▶ [Task to carry out]:
Copy the entries below word for word, everything from the line containing "The height and width of the screenshot is (1106, 1451)." down to the line containing "Action: pos(506,151)", with both of those lines included.
────────────────────────────────────────
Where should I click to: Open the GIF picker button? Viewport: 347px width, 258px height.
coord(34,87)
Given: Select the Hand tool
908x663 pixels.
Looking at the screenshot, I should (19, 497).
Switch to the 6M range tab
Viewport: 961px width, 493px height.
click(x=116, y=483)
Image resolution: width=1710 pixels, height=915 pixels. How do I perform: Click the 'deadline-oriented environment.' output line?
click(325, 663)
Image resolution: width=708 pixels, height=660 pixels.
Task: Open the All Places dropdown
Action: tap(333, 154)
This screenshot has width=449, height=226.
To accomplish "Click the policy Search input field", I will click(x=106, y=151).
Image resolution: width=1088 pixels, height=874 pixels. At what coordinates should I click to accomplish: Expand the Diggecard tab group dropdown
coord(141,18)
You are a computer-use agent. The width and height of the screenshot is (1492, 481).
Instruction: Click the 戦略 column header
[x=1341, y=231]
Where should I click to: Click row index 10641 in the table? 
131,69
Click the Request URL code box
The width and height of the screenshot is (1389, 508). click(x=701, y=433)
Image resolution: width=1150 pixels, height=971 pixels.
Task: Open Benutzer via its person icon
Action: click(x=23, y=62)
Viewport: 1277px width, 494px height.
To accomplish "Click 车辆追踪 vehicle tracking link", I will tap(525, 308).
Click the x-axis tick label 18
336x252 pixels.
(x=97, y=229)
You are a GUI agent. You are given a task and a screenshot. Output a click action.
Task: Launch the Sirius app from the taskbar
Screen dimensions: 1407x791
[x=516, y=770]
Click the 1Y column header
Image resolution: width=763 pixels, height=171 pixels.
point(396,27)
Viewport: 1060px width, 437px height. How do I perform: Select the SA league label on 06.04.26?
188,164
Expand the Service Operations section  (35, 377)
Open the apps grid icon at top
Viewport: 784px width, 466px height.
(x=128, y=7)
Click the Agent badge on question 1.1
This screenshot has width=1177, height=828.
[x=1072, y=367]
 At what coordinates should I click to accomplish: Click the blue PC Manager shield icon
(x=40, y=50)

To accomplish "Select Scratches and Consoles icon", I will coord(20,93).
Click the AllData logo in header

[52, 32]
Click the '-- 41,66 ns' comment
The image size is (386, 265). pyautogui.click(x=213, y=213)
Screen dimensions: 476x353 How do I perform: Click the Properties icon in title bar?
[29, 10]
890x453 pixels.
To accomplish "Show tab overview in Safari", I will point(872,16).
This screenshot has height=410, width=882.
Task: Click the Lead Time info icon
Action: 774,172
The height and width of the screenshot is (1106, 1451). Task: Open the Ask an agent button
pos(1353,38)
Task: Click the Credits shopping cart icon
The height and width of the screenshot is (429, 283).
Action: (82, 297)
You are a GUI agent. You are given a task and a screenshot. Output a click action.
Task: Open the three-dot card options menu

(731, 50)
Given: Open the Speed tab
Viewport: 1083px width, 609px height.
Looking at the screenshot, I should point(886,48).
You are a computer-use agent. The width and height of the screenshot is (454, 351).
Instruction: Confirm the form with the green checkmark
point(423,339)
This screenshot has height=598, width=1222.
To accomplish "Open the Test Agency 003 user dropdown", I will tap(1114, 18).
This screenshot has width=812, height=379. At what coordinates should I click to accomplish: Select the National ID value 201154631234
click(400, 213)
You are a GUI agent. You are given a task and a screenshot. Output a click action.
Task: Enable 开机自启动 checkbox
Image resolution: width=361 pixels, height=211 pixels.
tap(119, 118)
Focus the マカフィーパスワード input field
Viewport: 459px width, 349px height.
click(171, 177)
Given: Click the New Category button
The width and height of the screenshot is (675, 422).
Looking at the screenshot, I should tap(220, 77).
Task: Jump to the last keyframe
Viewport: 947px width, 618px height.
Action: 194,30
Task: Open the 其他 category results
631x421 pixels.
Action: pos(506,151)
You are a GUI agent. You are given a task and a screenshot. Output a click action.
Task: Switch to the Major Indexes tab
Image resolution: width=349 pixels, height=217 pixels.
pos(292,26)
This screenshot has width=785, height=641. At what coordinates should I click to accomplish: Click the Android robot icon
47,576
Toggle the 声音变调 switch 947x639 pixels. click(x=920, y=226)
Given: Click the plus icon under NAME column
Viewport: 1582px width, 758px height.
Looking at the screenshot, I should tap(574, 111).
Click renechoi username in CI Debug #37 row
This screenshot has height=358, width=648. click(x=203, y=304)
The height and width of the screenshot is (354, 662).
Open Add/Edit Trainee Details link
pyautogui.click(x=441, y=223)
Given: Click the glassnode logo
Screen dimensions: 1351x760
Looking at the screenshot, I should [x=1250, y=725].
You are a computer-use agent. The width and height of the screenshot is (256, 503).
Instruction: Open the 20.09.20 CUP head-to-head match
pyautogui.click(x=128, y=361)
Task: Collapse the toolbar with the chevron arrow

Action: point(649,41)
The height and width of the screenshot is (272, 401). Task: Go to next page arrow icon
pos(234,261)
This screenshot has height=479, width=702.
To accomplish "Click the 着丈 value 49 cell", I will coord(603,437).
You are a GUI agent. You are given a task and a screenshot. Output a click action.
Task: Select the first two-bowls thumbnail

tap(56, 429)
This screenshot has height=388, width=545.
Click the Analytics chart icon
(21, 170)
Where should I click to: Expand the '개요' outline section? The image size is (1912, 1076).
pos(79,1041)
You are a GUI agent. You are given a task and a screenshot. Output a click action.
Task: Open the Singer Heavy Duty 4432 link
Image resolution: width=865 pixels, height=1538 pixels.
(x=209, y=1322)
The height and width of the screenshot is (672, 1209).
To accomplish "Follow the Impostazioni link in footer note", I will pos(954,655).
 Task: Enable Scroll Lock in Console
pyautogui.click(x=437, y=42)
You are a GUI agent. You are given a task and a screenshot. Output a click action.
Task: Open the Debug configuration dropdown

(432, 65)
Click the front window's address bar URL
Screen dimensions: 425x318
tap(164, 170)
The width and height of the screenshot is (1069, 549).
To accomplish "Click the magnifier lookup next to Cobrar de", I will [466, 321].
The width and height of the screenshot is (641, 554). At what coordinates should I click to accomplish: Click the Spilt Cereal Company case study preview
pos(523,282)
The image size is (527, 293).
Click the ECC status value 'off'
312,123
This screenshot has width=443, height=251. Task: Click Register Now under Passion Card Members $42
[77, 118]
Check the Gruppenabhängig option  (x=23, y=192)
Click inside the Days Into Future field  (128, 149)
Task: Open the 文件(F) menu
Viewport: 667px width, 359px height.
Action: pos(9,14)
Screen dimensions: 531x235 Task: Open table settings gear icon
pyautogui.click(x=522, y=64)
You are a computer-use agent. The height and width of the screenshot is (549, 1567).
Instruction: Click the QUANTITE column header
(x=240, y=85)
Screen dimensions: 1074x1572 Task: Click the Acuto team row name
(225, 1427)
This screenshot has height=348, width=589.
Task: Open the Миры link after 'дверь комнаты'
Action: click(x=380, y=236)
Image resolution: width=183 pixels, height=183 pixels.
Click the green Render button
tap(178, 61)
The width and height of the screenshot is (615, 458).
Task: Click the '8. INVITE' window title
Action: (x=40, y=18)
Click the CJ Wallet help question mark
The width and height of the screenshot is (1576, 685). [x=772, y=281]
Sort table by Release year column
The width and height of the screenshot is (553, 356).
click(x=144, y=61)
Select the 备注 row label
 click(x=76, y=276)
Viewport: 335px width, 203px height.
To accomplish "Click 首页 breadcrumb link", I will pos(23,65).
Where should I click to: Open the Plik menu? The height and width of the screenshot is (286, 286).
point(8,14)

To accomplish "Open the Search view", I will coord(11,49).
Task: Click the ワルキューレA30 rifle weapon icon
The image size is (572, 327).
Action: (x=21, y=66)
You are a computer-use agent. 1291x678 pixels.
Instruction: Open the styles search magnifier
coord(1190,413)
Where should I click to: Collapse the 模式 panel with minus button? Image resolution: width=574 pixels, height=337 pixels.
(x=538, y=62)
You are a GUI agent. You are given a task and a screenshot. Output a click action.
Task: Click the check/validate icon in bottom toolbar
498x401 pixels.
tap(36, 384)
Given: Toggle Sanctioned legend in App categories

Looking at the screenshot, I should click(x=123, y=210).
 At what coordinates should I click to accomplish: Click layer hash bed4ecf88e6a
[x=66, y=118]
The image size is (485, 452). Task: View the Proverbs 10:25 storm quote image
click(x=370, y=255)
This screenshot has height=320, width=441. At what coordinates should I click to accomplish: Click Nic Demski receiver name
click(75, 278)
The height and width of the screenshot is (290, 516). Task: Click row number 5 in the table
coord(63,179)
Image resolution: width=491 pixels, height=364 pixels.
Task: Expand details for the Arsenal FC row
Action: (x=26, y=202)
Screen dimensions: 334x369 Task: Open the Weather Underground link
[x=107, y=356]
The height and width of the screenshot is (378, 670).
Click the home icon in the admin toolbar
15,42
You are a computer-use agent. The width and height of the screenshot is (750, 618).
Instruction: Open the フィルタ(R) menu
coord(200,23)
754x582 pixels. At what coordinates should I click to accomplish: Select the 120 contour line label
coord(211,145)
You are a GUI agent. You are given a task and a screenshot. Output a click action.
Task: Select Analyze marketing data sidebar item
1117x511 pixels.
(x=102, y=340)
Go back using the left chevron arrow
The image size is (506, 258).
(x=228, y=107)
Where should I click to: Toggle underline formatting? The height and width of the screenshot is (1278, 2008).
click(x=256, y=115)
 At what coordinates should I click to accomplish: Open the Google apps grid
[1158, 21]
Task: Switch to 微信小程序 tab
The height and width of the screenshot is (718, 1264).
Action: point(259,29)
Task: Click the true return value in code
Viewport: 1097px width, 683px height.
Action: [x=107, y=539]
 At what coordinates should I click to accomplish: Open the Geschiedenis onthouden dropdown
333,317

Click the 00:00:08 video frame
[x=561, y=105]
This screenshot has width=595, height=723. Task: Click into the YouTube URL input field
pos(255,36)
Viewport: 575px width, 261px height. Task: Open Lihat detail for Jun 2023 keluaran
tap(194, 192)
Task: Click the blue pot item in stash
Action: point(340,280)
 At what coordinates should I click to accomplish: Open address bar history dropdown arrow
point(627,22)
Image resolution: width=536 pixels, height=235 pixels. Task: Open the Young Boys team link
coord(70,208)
────────────────────────────────────────
▶ [Output of the task]:
The height and width of the screenshot is (1106, 1451). Task: Open the Ask an agent button
pos(1353,38)
Task: Click the Credits shopping cart icon
The height and width of the screenshot is (429, 283).
Action: (82, 297)
You are a GUI agent. You are given a task and a screenshot. Output a click action.
Task: Open the three-dot card options menu

(731, 50)
Given: Open the Speed tab
Viewport: 1083px width, 609px height.
Looking at the screenshot, I should point(886,48).
You are a computer-use agent. The width and height of the screenshot is (454, 351).
Instruction: Confirm the form with the green checkmark
point(423,339)
This screenshot has height=598, width=1222.
To accomplish "Open the Test Agency 003 user dropdown", I will tap(1114, 18).
This screenshot has width=812, height=379. At what coordinates should I click to accomplish: Select the National ID value 201154631234
click(400, 213)
You are a GUI agent. You are given a task and a screenshot. Output a click action.
Task: Enable 开机自启动 checkbox
Image resolution: width=361 pixels, height=211 pixels.
tap(119, 118)
Focus the マカフィーパスワード input field
Viewport: 459px width, 349px height.
click(171, 177)
Given: Click the New Category button
The width and height of the screenshot is (675, 422).
Looking at the screenshot, I should tap(220, 77).
Task: Jump to the last keyframe
Viewport: 947px width, 618px height.
Action: 194,30
Task: Open the 其他 category results
631x421 pixels.
Action: pos(506,151)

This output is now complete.